Football Relationships: the Mourinho and Mata Example
If I was like the people around me and my writing, I would claim that Mourinho played Mata because of my blog post, accepting me as the better manager, and that I therefore deserve the praise for Mata’s performance. I don’t think so, and won’t claim it. Mata probably won’t play next game, when Pogba’s available.
Who was vindicated by Mata’s goal: him or Mourinho? Mata will probably think that his goal shows he shouldn’t be treated by Mourinho that way, while Mourinho might claim that the way he treated Mata inspired the player’s display or goal.
I think that shows the greenYgreyness of relationships where there is a manager and player; or other similar relationships, such as manager and worker, or parent and child.
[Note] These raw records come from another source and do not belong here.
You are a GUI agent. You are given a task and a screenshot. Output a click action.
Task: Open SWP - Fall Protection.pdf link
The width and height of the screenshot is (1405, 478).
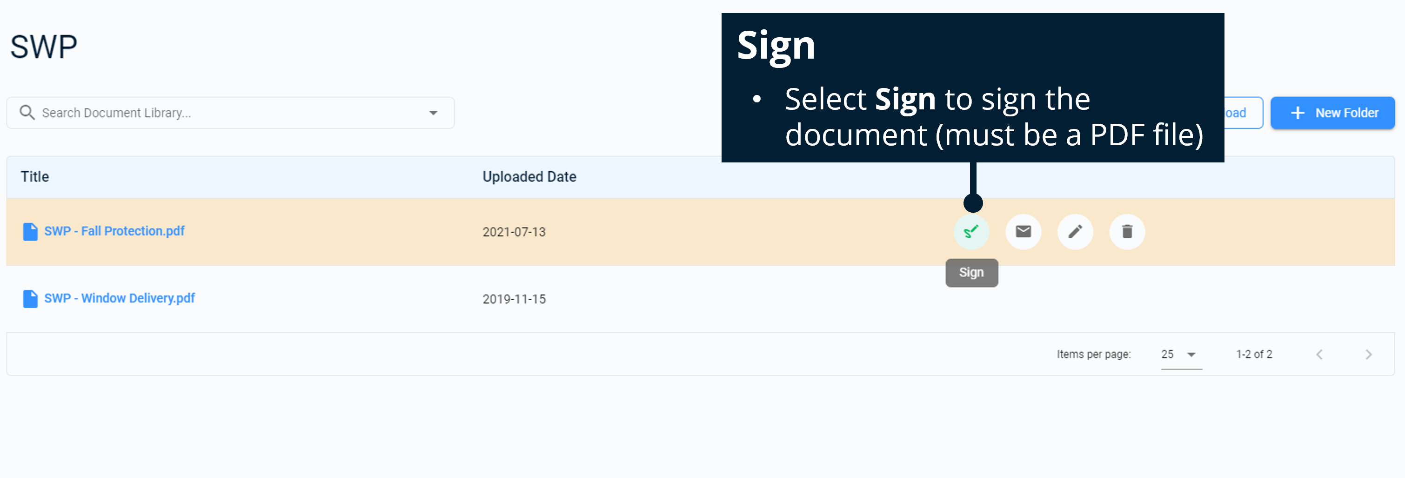115,231
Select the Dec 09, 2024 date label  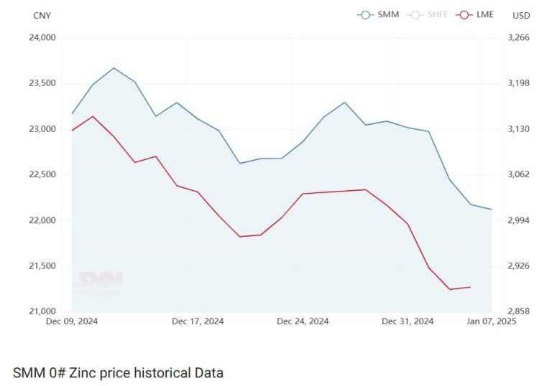[72, 321]
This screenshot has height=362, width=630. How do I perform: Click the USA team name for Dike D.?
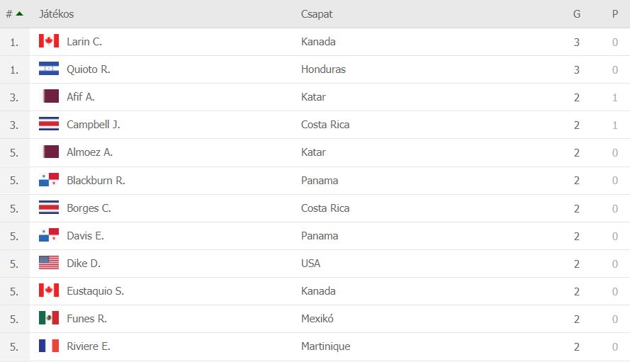(x=310, y=264)
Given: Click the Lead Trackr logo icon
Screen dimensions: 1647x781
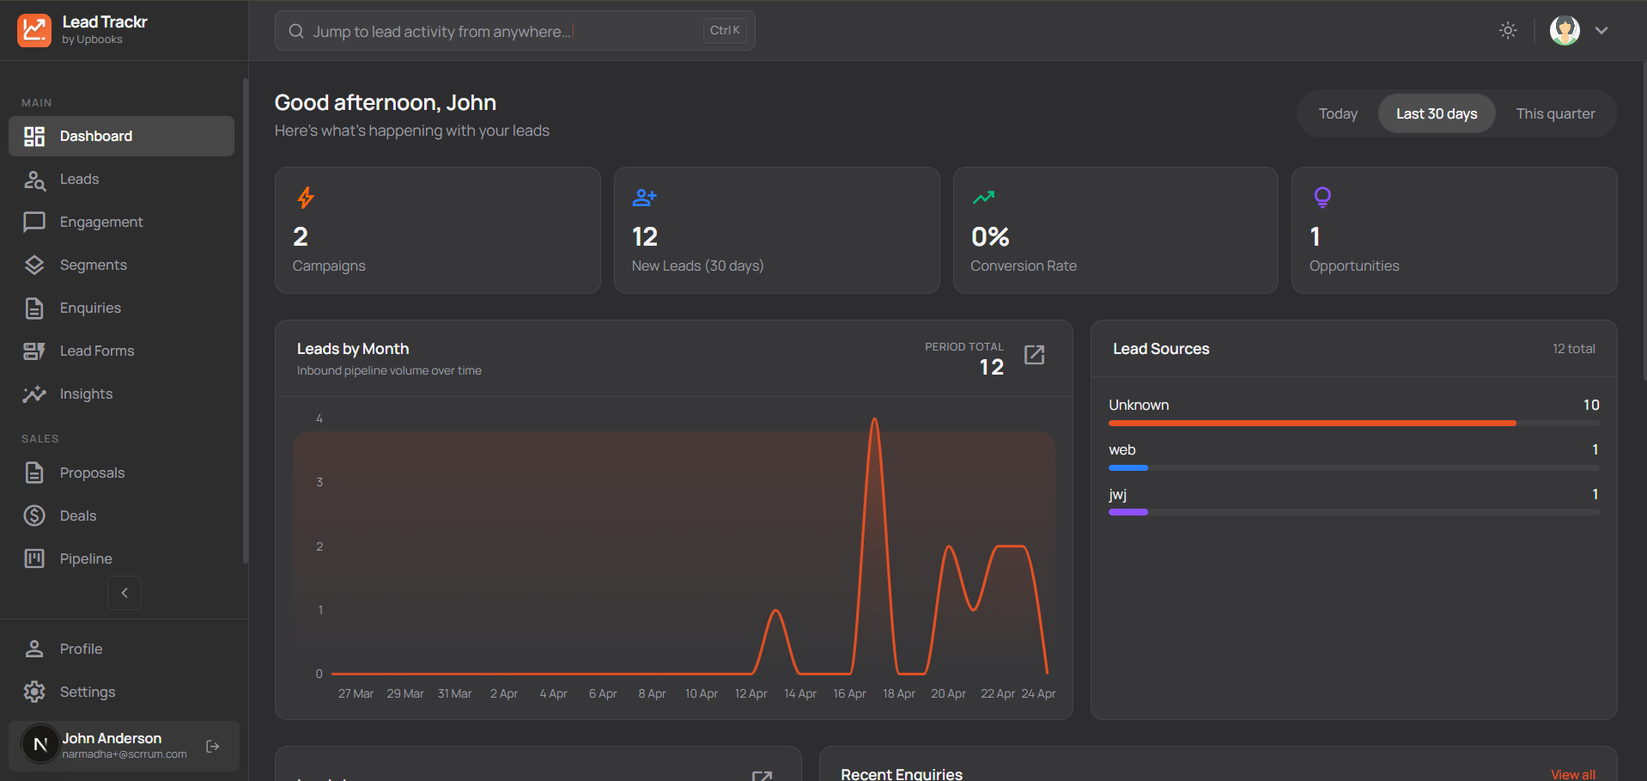Looking at the screenshot, I should (34, 30).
Gymnastics Commentary an Example of Media Knowledge
I’ve said before that most of my higher class or positions friends and colleagues seem to think they know more than me about everything, and especially things that I’m expert in, such as media, politics, culture and society.
I thought of a good example of their deficiencies while watching the amazing Olympics gymnastics; in the amazingly greenYgrey hall, matching the velodrome, tennis courts, team sports fields and even the water sports pools! The best greenygrey times are preserved for the sunset time though, before the PinkyOrangePurple (POP) ends the daylight.
To a casual viewer like me all the gymnasts look amazing, and I only notice the obvious faults, such as when they fall or stop.
However, listening to the commentary, the expert commentator picks out lots of little faults or differences, such as lifting the legs higher/lower, or doing a move the proper way.
I think that’s similar to the media, politics, culture and society. Most people just watch it as I watch gymnastics, without knowing the media ‘rules’, background and intricacies.
Most people therefore just focus on the obvious face value subjects, such as race, sex and personality. If I didn’t hear the commentator at the gymnastics I might just judge them on how they look, or who does the most spectacular jumps and spins: if the ones I thought looked best and most spectacular didn’t win, I might put it down to their look, race or politics, when it might be because of styles and techniques of which I’m not even a-were (sic).
P.S. To end by greenYgreying the debate even further, I still think there is politics in the Eurovision Song Contest, while admitting I’m no pop music expert!